As we mark World Mental Health Day, the link between finances and mental health is being thrust into the spotlight.
It’s no secret consumers have been battling with the heightened cost of living, especially in recent months when the price of food, among other items, has soared. The 2023 Money Stress Tracker poll by Debtbusters has revealed that 78% of respondents who are stressed about money stated it’s damaging their personal life, 78% their professional life, and 77% their health – a strong sign that money stress leads to other sorts of stress.
It’s understood those in debt have higher rates of mental health issues like depression and anxiety compared to those who are debt-free. Furthermore, they are more prone to struggling with their physical health as the stress associated with money can also cause headaches, stomach aches, migraines, heart disease, diabetes, and sleep problems.
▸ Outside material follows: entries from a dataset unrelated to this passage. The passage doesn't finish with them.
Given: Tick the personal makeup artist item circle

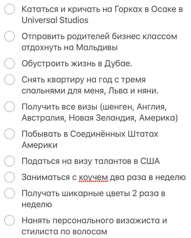Looking at the screenshot, I should [10, 221].
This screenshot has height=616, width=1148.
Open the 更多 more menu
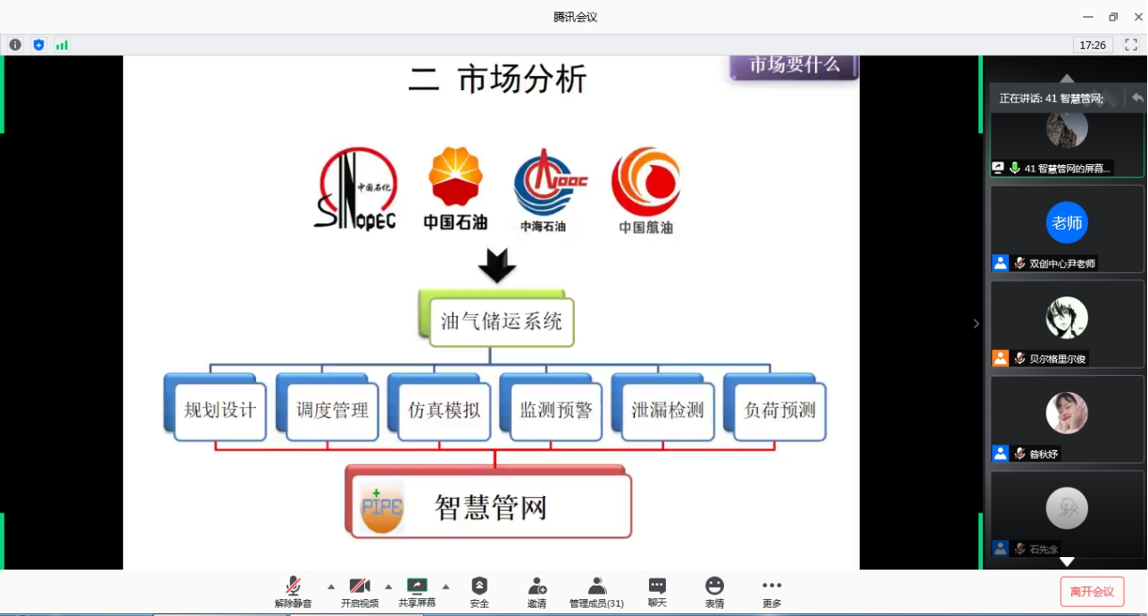[771, 592]
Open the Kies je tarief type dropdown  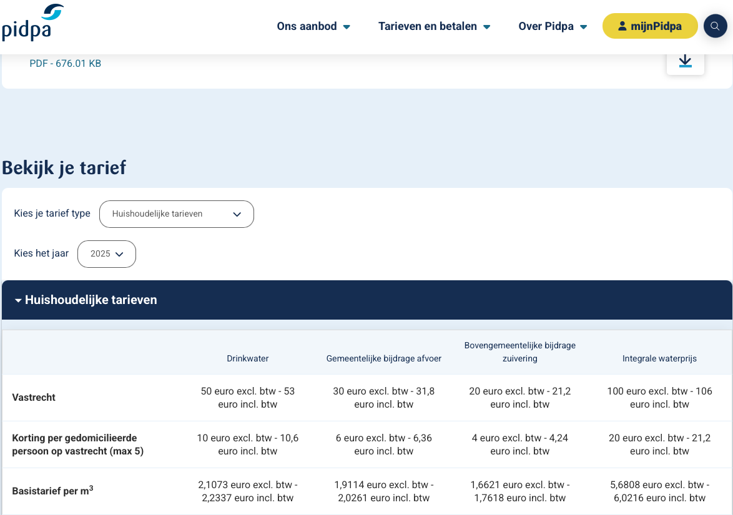[x=177, y=214]
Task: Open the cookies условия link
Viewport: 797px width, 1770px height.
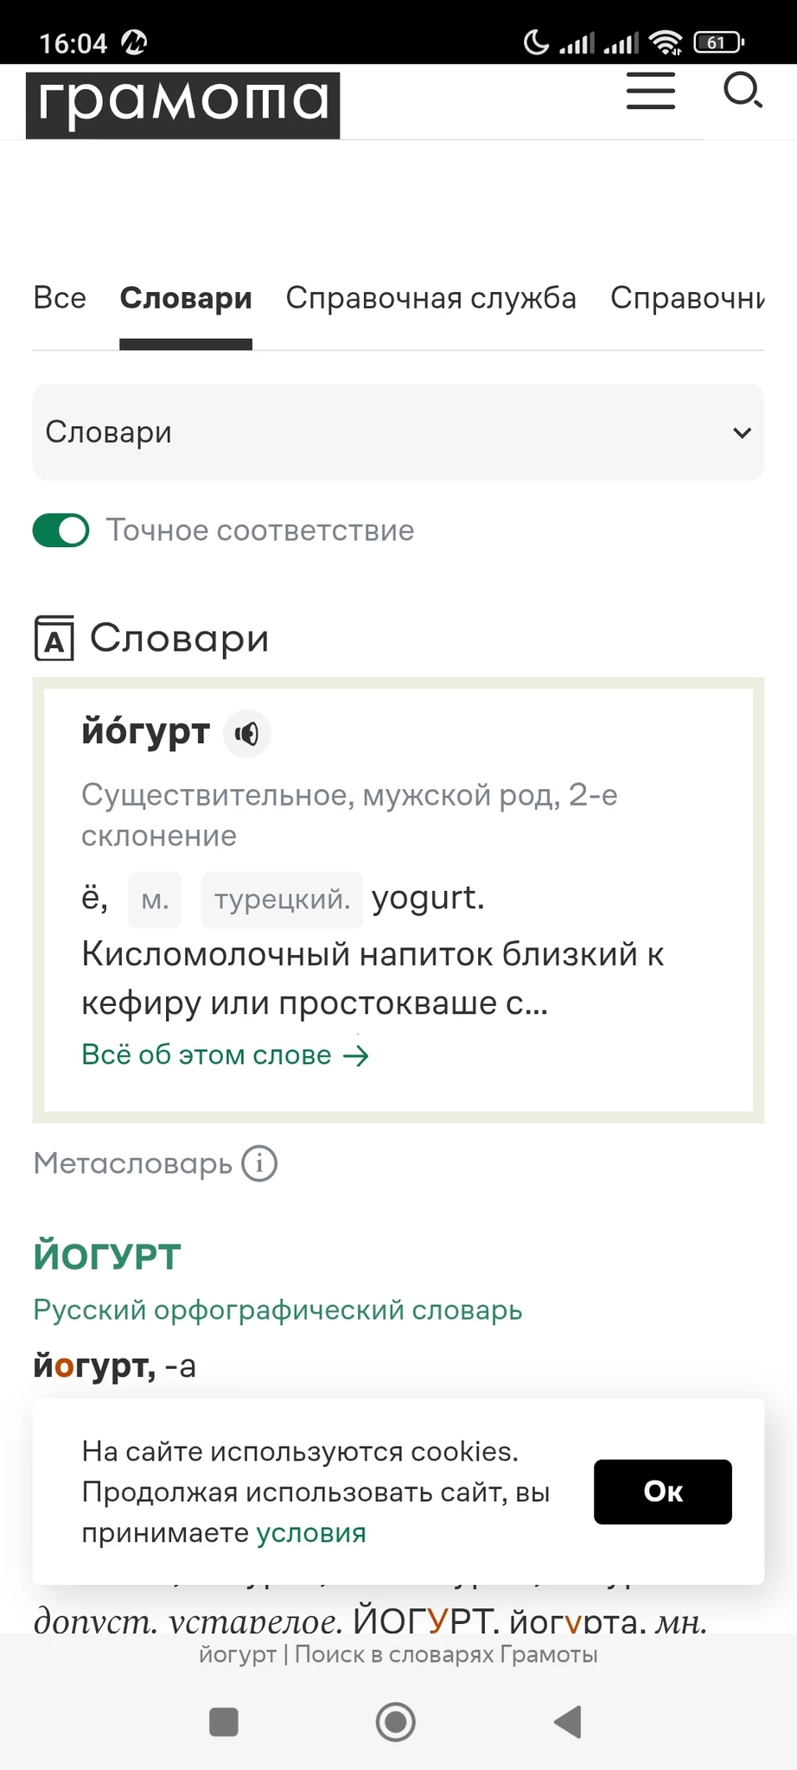Action: point(311,1533)
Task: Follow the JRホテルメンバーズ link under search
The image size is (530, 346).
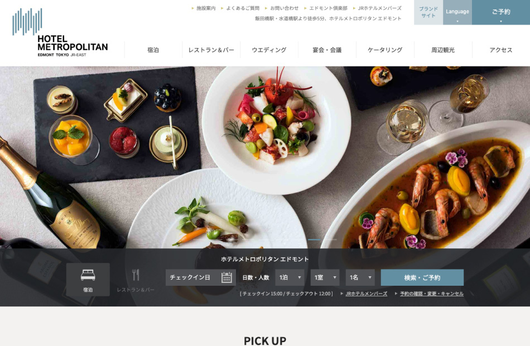Action: 367,294
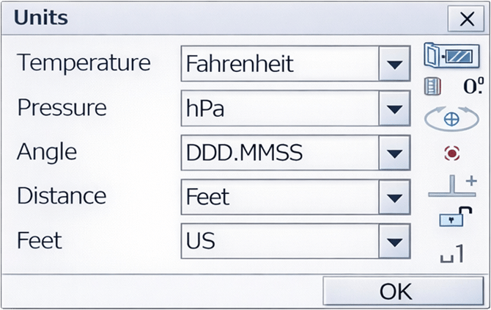This screenshot has height=310, width=491.
Task: Click the page 1 indicator icon
Action: pos(452,253)
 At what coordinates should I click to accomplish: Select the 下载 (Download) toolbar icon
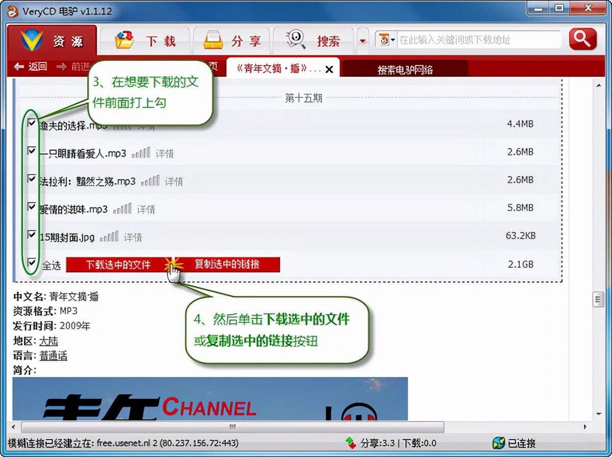pos(145,41)
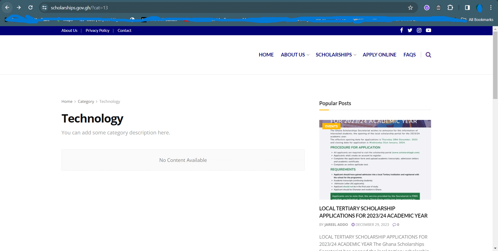Open the browser extensions puzzle icon

tap(450, 8)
1Life money coach and facilitator, Hayley Parry says this results in a domino effect:
“When you’re stressed about money, it’s going to have a knock-on effect. We know for a lot of people it means they lose sleep at night, and this in turn can also impact physical wellness. So, stressing about your finances is something that is going to affect many different facets of your life.”
She says there’s never been a more crucial time to prioritize financial planning:
“You need to ensure that you are managing your money well, on a daily, weekly, and monthly basis. That means you’re on top of your budget. You’ve got an emergency fund in place and, critically, you are making a profit from your salary each month. That means you’re spending less than you earn.”